#### Brief:
Restating the data word for word is all that is required.

━━━━━ Records to process ━━━━━

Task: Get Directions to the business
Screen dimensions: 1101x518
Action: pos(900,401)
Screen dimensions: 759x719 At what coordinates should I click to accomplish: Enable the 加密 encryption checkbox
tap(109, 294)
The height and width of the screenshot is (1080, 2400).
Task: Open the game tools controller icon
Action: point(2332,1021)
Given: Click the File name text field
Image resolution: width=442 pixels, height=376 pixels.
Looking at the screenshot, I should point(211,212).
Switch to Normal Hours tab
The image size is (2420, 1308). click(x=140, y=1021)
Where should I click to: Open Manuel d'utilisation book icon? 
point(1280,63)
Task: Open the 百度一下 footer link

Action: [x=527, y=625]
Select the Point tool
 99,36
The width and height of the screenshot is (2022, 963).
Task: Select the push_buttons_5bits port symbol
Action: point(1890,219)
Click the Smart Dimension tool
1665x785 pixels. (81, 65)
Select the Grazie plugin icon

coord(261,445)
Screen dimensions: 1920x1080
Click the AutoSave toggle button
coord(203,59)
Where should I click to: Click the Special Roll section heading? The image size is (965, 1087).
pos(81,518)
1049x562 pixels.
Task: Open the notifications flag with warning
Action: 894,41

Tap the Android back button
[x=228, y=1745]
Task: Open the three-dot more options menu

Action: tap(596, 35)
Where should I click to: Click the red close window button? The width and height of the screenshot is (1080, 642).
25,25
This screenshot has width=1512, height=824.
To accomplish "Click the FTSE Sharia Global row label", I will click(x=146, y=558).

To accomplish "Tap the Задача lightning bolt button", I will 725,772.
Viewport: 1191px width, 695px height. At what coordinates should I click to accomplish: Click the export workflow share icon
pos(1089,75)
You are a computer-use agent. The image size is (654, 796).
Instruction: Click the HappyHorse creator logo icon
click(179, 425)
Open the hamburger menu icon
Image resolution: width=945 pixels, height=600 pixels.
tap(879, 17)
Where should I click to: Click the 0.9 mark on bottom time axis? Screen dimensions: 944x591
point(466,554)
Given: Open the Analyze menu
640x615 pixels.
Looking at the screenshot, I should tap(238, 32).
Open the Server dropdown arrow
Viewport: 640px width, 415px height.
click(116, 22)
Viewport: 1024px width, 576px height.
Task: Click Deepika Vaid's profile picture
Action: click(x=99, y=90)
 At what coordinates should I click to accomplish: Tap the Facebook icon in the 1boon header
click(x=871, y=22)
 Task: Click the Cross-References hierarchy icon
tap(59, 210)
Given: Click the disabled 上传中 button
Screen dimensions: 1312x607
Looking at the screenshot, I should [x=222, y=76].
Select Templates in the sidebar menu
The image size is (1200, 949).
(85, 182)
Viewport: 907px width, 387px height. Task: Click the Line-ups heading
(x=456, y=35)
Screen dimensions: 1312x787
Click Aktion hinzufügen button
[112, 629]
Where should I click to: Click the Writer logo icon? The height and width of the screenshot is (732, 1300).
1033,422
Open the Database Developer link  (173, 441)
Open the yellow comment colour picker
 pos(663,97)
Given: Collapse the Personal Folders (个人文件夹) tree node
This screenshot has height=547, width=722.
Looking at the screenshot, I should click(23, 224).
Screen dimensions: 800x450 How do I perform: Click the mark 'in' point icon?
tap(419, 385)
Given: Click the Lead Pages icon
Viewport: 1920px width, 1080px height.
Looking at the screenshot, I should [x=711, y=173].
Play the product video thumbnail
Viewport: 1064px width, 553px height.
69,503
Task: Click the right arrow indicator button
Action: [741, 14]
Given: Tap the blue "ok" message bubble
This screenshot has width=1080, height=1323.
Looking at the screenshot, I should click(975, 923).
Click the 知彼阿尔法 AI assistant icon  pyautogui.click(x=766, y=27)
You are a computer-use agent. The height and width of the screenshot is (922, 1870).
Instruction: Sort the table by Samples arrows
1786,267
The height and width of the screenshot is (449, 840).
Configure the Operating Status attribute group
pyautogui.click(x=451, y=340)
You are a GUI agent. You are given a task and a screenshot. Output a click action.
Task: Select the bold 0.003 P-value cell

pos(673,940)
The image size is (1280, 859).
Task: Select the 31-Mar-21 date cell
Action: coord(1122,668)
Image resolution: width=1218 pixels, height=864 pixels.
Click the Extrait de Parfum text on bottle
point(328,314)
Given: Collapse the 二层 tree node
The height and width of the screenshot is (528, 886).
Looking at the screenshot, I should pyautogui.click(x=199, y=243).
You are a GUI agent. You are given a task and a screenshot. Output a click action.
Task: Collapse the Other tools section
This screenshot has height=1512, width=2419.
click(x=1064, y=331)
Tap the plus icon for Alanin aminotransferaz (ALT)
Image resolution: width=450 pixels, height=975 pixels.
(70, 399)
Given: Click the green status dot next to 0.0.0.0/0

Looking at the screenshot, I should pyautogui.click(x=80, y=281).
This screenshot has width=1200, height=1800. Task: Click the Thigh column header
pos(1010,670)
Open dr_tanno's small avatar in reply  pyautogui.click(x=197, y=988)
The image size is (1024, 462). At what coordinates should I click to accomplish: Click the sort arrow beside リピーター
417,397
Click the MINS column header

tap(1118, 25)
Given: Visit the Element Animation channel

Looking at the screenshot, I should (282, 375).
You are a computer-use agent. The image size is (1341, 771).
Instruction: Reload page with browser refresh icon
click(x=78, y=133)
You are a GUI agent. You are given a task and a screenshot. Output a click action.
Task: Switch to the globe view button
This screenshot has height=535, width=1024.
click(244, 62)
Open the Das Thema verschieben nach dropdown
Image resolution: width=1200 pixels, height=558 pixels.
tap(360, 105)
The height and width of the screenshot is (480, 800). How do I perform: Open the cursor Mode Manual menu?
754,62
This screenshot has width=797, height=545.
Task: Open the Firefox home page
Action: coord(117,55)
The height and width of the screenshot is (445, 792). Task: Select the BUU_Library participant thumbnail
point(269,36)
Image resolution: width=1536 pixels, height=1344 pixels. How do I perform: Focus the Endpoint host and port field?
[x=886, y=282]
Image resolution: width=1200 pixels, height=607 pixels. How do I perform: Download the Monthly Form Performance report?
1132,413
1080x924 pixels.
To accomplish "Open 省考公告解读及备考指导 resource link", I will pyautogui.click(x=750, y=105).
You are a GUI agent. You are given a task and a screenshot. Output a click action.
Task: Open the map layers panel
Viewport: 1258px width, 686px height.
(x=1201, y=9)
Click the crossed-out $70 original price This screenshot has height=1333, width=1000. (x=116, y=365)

━━━━━

#### Result:
Task: Get Directions to the business
Screen dimensions: 1101x518
Action: pos(900,401)
Screen dimensions: 759x719 At what coordinates should I click to accomplish: Enable the 加密 encryption checkbox
tap(109, 294)
The height and width of the screenshot is (1080, 2400).
Task: Open the game tools controller icon
Action: point(2332,1021)
Given: Click the File name text field
Image resolution: width=442 pixels, height=376 pixels.
Looking at the screenshot, I should point(211,212).
Switch to Normal Hours tab
The image size is (2420, 1308). click(x=140, y=1021)
Where should I click to: Open Manuel d'utilisation book icon? 
point(1280,63)
Task: Open the 百度一下 footer link

Action: [x=527, y=625]
Select the Point tool
 99,36
The width and height of the screenshot is (2022, 963).
Task: Select the push_buttons_5bits port symbol
Action: point(1890,219)
Click the Smart Dimension tool
1665x785 pixels. (81, 65)
Select the Grazie plugin icon

coord(261,445)
Screen dimensions: 1920x1080
Click the AutoSave toggle button
coord(203,59)
Where should I click to: Click the Special Roll section heading? The image size is (965, 1087).
pos(81,518)
1049x562 pixels.
Task: Open the notifications flag with warning
Action: 894,41

Tap the Android back button
[x=228, y=1745]
Task: Open the three-dot more options menu

Action: tap(596, 35)
Where should I click to: Click the red close window button? The width and height of the screenshot is (1080, 642).
25,25
This screenshot has width=1512, height=824.
To accomplish "Click the FTSE Sharia Global row label", I will click(x=146, y=558).

To accomplish "Tap the Задача lightning bolt button", I will 725,772.
Viewport: 1191px width, 695px height. At what coordinates should I click to accomplish: Click the export workflow share icon
pos(1089,75)
You are a computer-use agent. The image size is (654, 796).
Instruction: Click the HappyHorse creator logo icon
click(179, 425)
Open the hamburger menu icon
Image resolution: width=945 pixels, height=600 pixels.
tap(879, 17)
Where should I click to: Click the 0.9 mark on bottom time axis? Screen dimensions: 944x591
point(466,554)
Given: Open the Analyze menu
640x615 pixels.
Looking at the screenshot, I should tap(238, 32).
Open the Server dropdown arrow
Viewport: 640px width, 415px height.
click(116, 22)
Viewport: 1024px width, 576px height.
Task: Click Deepika Vaid's profile picture
Action: click(x=99, y=90)
 At what coordinates should I click to accomplish: Tap the Facebook icon in the 1boon header
click(x=871, y=22)
 Task: Click the Cross-References hierarchy icon
tap(59, 210)
Given: Click the disabled 上传中 button
Screen dimensions: 1312x607
Looking at the screenshot, I should [x=222, y=76].
Select Templates in the sidebar menu
The image size is (1200, 949).
(85, 182)
Viewport: 907px width, 387px height. Task: Click the Line-ups heading
(x=456, y=35)
Screen dimensions: 1312x787
Click Aktion hinzufügen button
[112, 629]
Where should I click to: Click the Writer logo icon? The height and width of the screenshot is (732, 1300).
1033,422
Open the Database Developer link  (173, 441)
Open the yellow comment colour picker
 pos(663,97)
Given: Collapse the Personal Folders (个人文件夹) tree node
This screenshot has height=547, width=722.
Looking at the screenshot, I should click(23, 224).
Screen dimensions: 800x450 How do I perform: Click the mark 'in' point icon?
tap(419, 385)
Given: Click the Lead Pages icon
Viewport: 1920px width, 1080px height.
Looking at the screenshot, I should [x=711, y=173].
Play the product video thumbnail
Viewport: 1064px width, 553px height.
69,503
Task: Click the right arrow indicator button
Action: [741, 14]
Given: Tap the blue "ok" message bubble
This screenshot has width=1080, height=1323.
Looking at the screenshot, I should click(975, 923).
Click the 知彼阿尔法 AI assistant icon  pyautogui.click(x=766, y=27)
You are a computer-use agent. The height and width of the screenshot is (922, 1870).
Instruction: Sort the table by Samples arrows
1786,267
The height and width of the screenshot is (449, 840).
Configure the Operating Status attribute group
pyautogui.click(x=451, y=340)
You are a GUI agent. You are given a task and a screenshot. Output a click action.
Task: Select the bold 0.003 P-value cell

pos(673,940)
The image size is (1280, 859).
Task: Select the 31-Mar-21 date cell
Action: coord(1122,668)
Image resolution: width=1218 pixels, height=864 pixels.
Click the Extrait de Parfum text on bottle
point(328,314)
Given: Collapse the 二层 tree node
The height and width of the screenshot is (528, 886).
Looking at the screenshot, I should pyautogui.click(x=199, y=243).
You are a GUI agent. You are given a task and a screenshot. Output a click action.
Task: Collapse the Other tools section
This screenshot has height=1512, width=2419.
click(x=1064, y=331)
Tap the plus icon for Alanin aminotransferaz (ALT)
Image resolution: width=450 pixels, height=975 pixels.
(70, 399)
Given: Click the green status dot next to 0.0.0.0/0

Looking at the screenshot, I should pyautogui.click(x=80, y=281).
This screenshot has width=1200, height=1800. Task: Click the Thigh column header
pos(1010,670)
Open dr_tanno's small avatar in reply  pyautogui.click(x=197, y=988)
The image size is (1024, 462). At what coordinates should I click to accomplish: Click the sort arrow beside リピーター
417,397
Click the MINS column header

tap(1118, 25)
Given: Visit the Element Animation channel

Looking at the screenshot, I should (282, 375).
You are a computer-use agent. The image size is (1341, 771).
Instruction: Reload page with browser refresh icon
click(x=78, y=133)
You are a GUI agent. You are given a task and a screenshot. Output a click action.
Task: Switch to the globe view button
This screenshot has height=535, width=1024.
click(244, 62)
Open the Das Thema verschieben nach dropdown
Image resolution: width=1200 pixels, height=558 pixels.
tap(360, 105)
The height and width of the screenshot is (480, 800). How do I perform: Open the cursor Mode Manual menu?
754,62
This screenshot has width=797, height=545.
Task: Open the Firefox home page
Action: coord(117,55)
The height and width of the screenshot is (445, 792). Task: Select the BUU_Library participant thumbnail
point(269,36)
Image resolution: width=1536 pixels, height=1344 pixels. How do I perform: Focus the Endpoint host and port field?
[x=886, y=282]
Image resolution: width=1200 pixels, height=607 pixels. How do I perform: Download the Monthly Form Performance report?
1132,413
1080x924 pixels.
To accomplish "Open 省考公告解读及备考指导 resource link", I will pyautogui.click(x=750, y=105).
You are a GUI agent. You are given a task and a screenshot. Output a click action.
Task: Open the map layers panel
Viewport: 1258px width, 686px height.
(x=1201, y=9)
Click the crossed-out $70 original price This screenshot has height=1333, width=1000. (x=116, y=365)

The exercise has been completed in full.